What happened

The share price of Raymond James Financial (RJF 0.89%) jumped 18.4% this week, climbing to $119 per share from last Friday's close through today's closing bell, according to S&P Global Market Intelligence. The stock has been one of the top performers on the market this year, up 18% year to date.

The financial services firm topped the major indexes, as the Dow Jones Industrial Average was up 5.7%, the S&P 500 climbed 3.9%, and the Nasdaq Composite gained 2.2% this week from last Friday's close.

So what

This is a big week for earnings, and while a lot of big tech companies disappointed, Raymond James did not. For its fiscal fourth quarter, the firm had record net revenue of $2.8 billion, up 5% year over year and 4% from the previous quarter. Revenue was buoyed by record net loans of $43 billion, up 73% year over year, and a 210% year-over-year jump in net interest income due to interest rate increases. Net interest margin increased 99 basis points from the third quarter of 2021 to 2.91%. It got a boost from the recent acquisition of TriState Capital Bank.

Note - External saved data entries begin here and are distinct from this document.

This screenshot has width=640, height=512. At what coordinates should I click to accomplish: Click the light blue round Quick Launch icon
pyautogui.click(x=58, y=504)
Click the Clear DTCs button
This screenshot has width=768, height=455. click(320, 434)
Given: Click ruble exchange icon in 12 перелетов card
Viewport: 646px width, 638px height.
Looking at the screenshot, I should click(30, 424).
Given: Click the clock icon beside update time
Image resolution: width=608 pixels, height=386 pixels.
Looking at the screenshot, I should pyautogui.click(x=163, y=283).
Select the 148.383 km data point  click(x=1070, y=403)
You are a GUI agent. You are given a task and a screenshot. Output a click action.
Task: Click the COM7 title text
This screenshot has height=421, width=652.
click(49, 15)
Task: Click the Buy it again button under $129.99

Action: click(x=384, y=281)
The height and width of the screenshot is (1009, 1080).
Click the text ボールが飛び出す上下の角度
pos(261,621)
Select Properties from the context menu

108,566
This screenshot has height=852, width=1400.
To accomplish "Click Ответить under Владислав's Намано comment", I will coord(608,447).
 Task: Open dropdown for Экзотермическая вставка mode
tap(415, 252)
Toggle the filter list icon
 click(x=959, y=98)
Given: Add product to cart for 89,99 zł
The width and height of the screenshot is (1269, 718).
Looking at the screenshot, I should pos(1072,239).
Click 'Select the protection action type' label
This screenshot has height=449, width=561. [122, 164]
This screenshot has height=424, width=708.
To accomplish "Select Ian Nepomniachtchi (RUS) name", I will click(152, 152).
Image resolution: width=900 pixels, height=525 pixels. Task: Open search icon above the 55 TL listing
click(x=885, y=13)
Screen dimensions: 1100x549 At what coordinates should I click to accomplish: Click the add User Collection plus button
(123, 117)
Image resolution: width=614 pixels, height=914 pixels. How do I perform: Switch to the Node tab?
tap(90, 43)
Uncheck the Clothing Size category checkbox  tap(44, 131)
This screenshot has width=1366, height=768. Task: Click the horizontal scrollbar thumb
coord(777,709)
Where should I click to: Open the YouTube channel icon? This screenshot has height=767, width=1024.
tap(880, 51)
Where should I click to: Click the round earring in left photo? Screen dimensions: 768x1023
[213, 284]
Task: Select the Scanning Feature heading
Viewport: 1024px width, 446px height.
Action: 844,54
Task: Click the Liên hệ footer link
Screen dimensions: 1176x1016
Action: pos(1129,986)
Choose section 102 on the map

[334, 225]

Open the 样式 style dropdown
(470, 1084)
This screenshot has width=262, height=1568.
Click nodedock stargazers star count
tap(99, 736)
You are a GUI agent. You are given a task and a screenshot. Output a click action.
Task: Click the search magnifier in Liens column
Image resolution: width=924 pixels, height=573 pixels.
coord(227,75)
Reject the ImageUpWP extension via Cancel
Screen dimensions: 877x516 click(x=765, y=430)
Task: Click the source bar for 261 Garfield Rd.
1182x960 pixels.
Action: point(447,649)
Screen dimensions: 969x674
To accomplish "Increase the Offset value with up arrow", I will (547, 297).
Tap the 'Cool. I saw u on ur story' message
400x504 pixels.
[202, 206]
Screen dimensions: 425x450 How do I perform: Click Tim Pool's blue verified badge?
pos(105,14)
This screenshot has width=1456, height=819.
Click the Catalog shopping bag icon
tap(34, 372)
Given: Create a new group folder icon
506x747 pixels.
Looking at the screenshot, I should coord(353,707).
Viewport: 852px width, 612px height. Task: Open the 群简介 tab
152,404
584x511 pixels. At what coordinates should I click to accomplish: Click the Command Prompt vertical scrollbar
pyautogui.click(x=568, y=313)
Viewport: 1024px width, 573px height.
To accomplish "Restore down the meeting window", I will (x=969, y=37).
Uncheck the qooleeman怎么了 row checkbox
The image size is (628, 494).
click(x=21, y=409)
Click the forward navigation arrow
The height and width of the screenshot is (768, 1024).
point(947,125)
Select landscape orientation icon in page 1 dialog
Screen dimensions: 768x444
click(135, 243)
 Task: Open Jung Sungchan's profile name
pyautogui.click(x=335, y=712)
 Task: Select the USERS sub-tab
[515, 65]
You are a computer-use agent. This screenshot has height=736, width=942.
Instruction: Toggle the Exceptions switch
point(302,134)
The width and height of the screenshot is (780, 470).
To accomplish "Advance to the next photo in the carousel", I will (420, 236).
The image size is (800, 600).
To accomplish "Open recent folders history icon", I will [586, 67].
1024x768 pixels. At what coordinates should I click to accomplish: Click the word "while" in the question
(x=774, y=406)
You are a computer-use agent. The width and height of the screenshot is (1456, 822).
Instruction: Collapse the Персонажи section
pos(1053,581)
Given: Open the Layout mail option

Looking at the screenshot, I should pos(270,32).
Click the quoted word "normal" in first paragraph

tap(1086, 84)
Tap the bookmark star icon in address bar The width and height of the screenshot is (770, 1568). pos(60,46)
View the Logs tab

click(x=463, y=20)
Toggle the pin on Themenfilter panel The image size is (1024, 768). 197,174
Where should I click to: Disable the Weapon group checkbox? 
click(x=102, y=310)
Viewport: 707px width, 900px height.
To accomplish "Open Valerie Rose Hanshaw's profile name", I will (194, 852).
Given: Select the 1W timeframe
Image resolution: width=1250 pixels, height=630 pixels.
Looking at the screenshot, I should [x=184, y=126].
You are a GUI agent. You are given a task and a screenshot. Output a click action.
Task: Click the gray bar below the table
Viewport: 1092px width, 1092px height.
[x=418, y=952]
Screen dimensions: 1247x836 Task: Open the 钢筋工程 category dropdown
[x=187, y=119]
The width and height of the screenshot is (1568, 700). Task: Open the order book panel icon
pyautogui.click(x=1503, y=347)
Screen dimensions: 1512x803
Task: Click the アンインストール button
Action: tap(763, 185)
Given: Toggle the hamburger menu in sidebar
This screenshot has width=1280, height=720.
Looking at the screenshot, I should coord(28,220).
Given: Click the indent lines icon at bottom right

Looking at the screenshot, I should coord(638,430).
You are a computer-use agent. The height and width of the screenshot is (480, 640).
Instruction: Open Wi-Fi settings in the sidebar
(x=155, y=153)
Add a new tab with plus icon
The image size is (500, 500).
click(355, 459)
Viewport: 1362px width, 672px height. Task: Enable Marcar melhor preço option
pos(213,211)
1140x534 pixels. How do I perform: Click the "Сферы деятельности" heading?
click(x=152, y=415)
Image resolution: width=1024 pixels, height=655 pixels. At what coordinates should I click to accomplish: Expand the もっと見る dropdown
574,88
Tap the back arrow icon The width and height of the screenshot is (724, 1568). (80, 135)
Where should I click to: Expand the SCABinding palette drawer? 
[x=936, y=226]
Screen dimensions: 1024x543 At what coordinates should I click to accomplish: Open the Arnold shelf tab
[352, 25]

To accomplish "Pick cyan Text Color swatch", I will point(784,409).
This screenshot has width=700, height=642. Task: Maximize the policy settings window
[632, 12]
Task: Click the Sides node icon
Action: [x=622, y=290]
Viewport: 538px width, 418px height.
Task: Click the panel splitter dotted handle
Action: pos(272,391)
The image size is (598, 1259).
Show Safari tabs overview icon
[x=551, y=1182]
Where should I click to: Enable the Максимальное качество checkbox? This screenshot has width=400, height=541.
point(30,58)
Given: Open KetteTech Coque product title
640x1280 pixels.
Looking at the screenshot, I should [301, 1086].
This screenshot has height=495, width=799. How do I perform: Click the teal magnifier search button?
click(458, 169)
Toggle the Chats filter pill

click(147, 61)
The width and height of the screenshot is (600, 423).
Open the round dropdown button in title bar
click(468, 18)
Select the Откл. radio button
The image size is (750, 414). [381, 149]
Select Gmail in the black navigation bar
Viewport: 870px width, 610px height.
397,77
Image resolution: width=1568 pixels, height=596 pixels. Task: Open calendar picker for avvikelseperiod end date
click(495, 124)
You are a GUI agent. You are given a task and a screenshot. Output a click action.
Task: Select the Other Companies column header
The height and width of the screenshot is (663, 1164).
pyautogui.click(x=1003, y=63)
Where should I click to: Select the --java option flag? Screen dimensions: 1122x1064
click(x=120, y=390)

This helped offset year-over-year revenue declines in the asset management, brokerage, and investment management businesses.

Further, the company posted $2.03 earnings per share, down 2% year over year but up 44% from the previous quarter. The company beat revenue and earnings expectations.

As this was the fourth-quarter report, Raymond James also posted year-end numbers, which set records. Raymond James had record net revenue of $11 billion, up 13% from the prior fiscal year, and record annual earnings per diluted share of $6.98 -- up 5% from the previous fiscal year.

"Notwithstanding the challenging and volatile market environment during the fiscal year, we generated record results with annual net revenues and pre-tax income growth of 13%, which was driven by strong organic growth, particularly in the Private Client Group segment, the benefit of higher short-term interest rates and, most importantly, our advisors' and associates' unwavering focus on always putting their clients first," Raymond James Financial Chair and CEO Paul Reilly said in a statement.

Now what

Heading into its fiscal first quarter of 2023 and beyond, Raymond James will again rely on interest income and banking to generate revenue gains, as the outlook for the investment banking, brokerage, and asset management businesses will remain challenged by the murky macroeconomic outlook.

But with a relatively low price-to-earnings (P/E) ratio of 10, and a five-year P/E-to-growth (PEG) ratio of around 1, it is a pretty good value. And with recent strategic acquisitions, such as TriState Capital, and fixed income market maker SumRidge Partners, it continues to build out and diversify its capabilities so it can perform in any market environment -- as it has shown this year.